Certains films ennuient aux deux tiers, d’autres à la moitié. ‘Des étoiles à midi’ réussit l’exploit de saouler dès les premiers plans, tant le film manque de rythme, de tension, d’atmosphère. Hélas, rien au cours du film ne vient détromper ce constat et on s’enquiquine à cent sous de l’heure pendant deux longues heures qui en paraissent le double.
En 2020, Trish, une jeune journaliste américaine en détresse bloquée sans passeport dans un Nicaragua en pleine période électorale rencontre dans un bar d’hôtel Daniel, un voyageur anglais. Il lui semble être l’homme rêvé pour l’aider à fuir le pays. Mais elle réalise trop tard qu’au contraire, elle entre à ses côtés dans un monde plus trouble, plus dangereux.

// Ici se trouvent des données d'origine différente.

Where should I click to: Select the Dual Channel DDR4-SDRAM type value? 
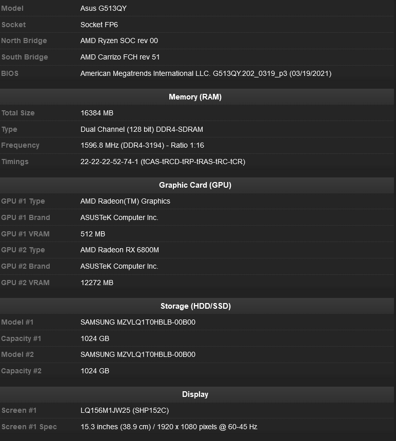(142, 129)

Ce qui est étonnant, c’est que le film de Claire Denis est parfaitement atone. Rien ne ressort, et on ne ressent rien. On voit des militaires armés dans la rue, mais on ne sent pas la tension politique. L’intrigue se déroule en pleine pandémie de Covid, mais pareil, mis à part le port du masque, on ne sent pas l’effet de la pandémie. Puis la petite gourdiflote rencontre un anglais qui a un flingue et dont elle ne sait rien. Mais encore une fois, ni elle ni nous spectateurs ne ressentons d’inquiétude.
Il n’y a hélas pas plus d’atmosphère que d’intensité. Bien que l’action se situe en Amérique Centrale, on ne sent pas la chaleur qui devrait affecter les personnages, et pas davantage la saison des pluies. Les deux personnages vivent une relation censément être brûlante. Mais Claire Denis échoue à donner le sentiment de cette atmosphère torride, ardente. Le film est totalement éteint, apathique et n’a aucun rythme.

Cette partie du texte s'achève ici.